If the recovery is successful, the connection returns to the Normal state and the blocked network requests proceed.
Application Server Disabled State
An ECP connection is marked Disabled if an administrator declares that it is disabled. In this state, no daemons exist and any network requests that would use that connection immediately receive <NETWORK> errors.
Data Server Connection States
The following sections describe the data server side of each of the connection states:
Data Server Free States
When an ECP server first comes up, all incoming ECP connections are in an initial “unassigned” Free state and are available for connections from any ECP application server that is listed in the connection access control list. If a connection from an application server previously existed and has since gone away, but does not require any recovery steps, the connection is placed in the “idle” Free state. The only difference between these two states is that in the idle state, this connection block is already assigned to a particular application server, rather than being available for any application server that passes the access control list.
Data Server Normal State
In the data server Normal state, the application server connection is normal.
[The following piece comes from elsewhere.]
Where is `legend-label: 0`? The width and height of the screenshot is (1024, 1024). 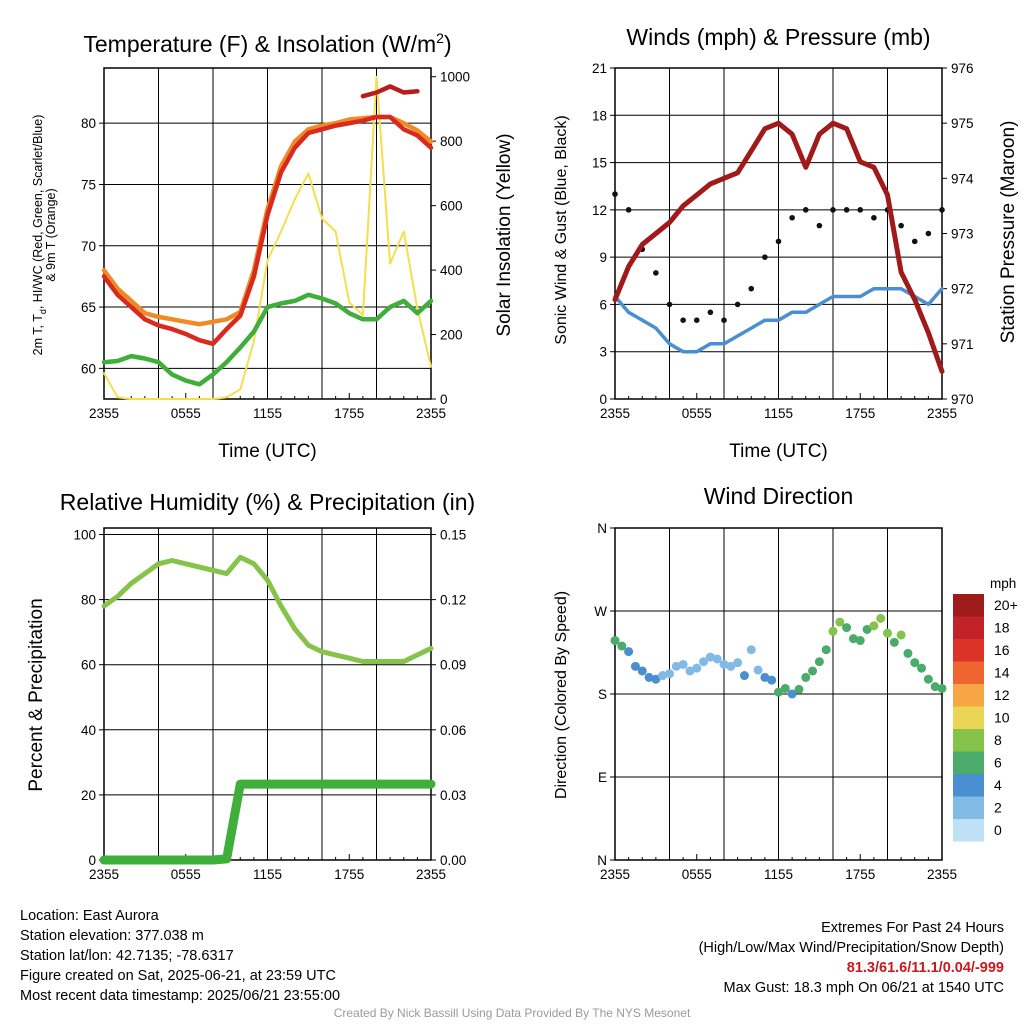 legend-label: 0 is located at coordinates (998, 830).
At any point in the processing of incoming connections, whenever the application server disconnects from the data server (except as part of the data server’s own shutdown sequence), the data server rolls back any pending transactions and releases any incoming locks from that application server, and places the application server connection in the “idle” Free state.
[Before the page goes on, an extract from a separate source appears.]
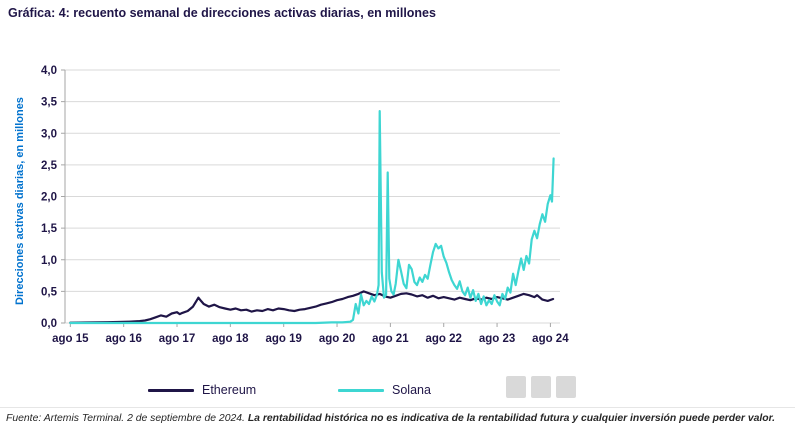  What do you see at coordinates (283, 339) in the screenshot?
I see `svg-text: ago 19` at bounding box center [283, 339].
Data Server Trouble States
If the application server is not responding, the data server shows a Trouble state. If the data server crashes or shuts down, it remembers the connections that were active at the time of the crash or shutdown. After restarting, the data server waits for a brief time (usually 30 seconds) for application servers to reclaim their sessions (locks and open transactions). If an ECP application server does not complete recovery during this awaiting recovery interval, all pending work on that connection is rolled back and the connection is placed in the “idle” state.
Data Server Recovering State
The data server connection is in a recovery state for a very short time when the application server is in the process of reclaiming its session. The data server keeps the application server in trouble state for a brief time (Time interval for Troubled state currently defaults to 60 seconds) for it to reclaim the connection; otherwise, it releases the application resources (rolls back all open transactions and releases locks) and then sets the state to Free.
ECP Connection Operations
From the [Home] > [Configuration] > [ECP Settings] page of the Management Portal on an ECP application server, you can change the status of the ECP connection. From each data server row, click Change Status to display the connection information and perform the appropriate choices of the following:
Change to Disabled
Set the state of this connection to Disabled. This releases any locks held for the ECP application server, rolls back any open transactions involving this connection, and purges cached blocks from the data server. If this is an active connection, the change in status sends an error to all applications waiting for network replies from the data server.
Change to Normal
Set the state of this connection to Normal.
Change to Not Connected
Set the state of this connection to Not Connected. As with changing the state to disabled, this releases any locks held for the ECP application server, rolls back any open transactions involving this connection, and purges cached blocks from the data server. If this is an active connection, the change in status sends an error to all applications waiting for network replies from the data server.